**Quoted passage**

════════════════════

Of course, we never heard about that in our country.
 


AMY GOODMAN: So, where... when did your change your heart happen?

JOHN PERKINS: I felt guilty throughout the whole time, but I was seduced. The power of these drugs, sex, power, and money, was extremely strong for me. And, of course, I was doing things I was being patted on the back for. I was chief economist. I was doing things that Robert McNamara liked and so on.
 


AMY GOODMAN: How closely did you work with the World Bank?

JOHN PERKINS: Very, very closely with the World Bank. The World Bank provides most of the money that's used by economic hit men, it and the IMF. But when 9/11 struck, I had a change of heart. I knew the story had to be told because what happened at 9/11 is a direct result of what the economic hit men are doing.

════════════════════

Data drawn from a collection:
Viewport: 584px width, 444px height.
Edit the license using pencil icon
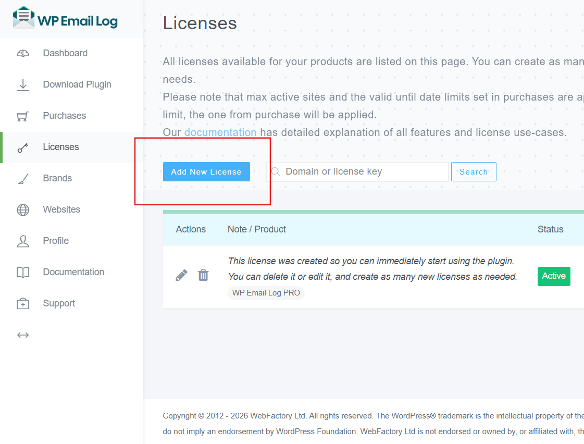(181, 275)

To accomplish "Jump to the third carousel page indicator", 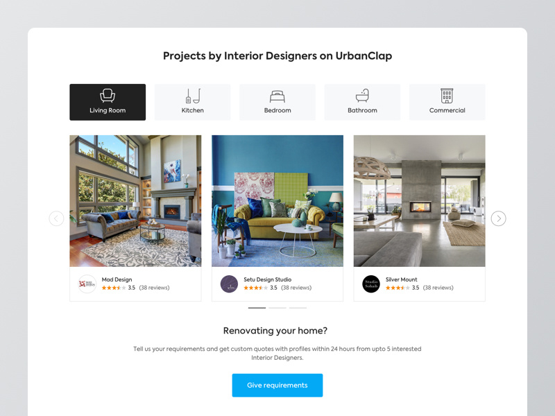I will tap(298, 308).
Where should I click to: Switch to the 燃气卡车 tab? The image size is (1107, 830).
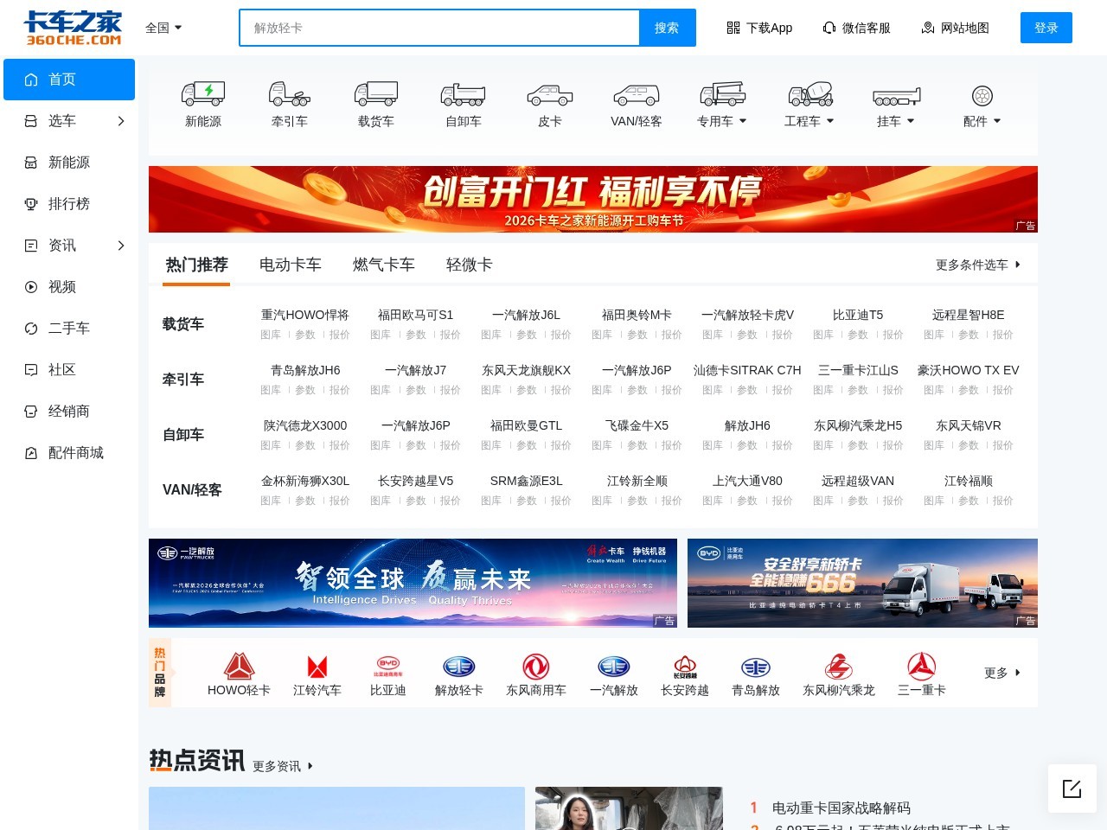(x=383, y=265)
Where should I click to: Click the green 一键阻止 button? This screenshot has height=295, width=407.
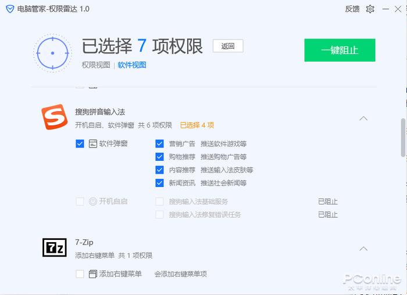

════════════════════

**Written exercise 1**
Based on the interview excerpt above, mark each statement yes or no and quote the words from the excerpt that decide it. (a) Perkins says the World Bank and the IMF provide most of the money used by economic hit men. (b) Perkins says he felt no guilt while doing this work. (c) Perkins says his change of heart came when 9/11 struck.
**Written exercise 2**
Proceed with the interview excerpt, picking up right after its final sentence.

**Final result 1**
(a) Yes: "The World Bank provides most of the money that's used by economic hit men, it and the IMF."
(b) No: "I felt guilty throughout the whole time, but I was seduced."
(c) Yes: "But when 9/11 struck, I had a change of heart."

**Final result 2**
And the only way that we're going to feel secure in this country again and that we're going to feel good about ourselves is if we use these systems we've put into place to create positive change around the world. I really believe we can do that. I believe the World Bank and other institutions can be turned around and do what they were originally intended to do, which is help reconstruct devastated parts of the world. Help - genuinely help poor people.

 

There are twenty-four thousand people starving to death every day. We can change that.
 


AMY GOODMAN: John Perkins, I want to thank you very much for being with us. John Perkins' book is called, Confessions of an Economic Hit Man.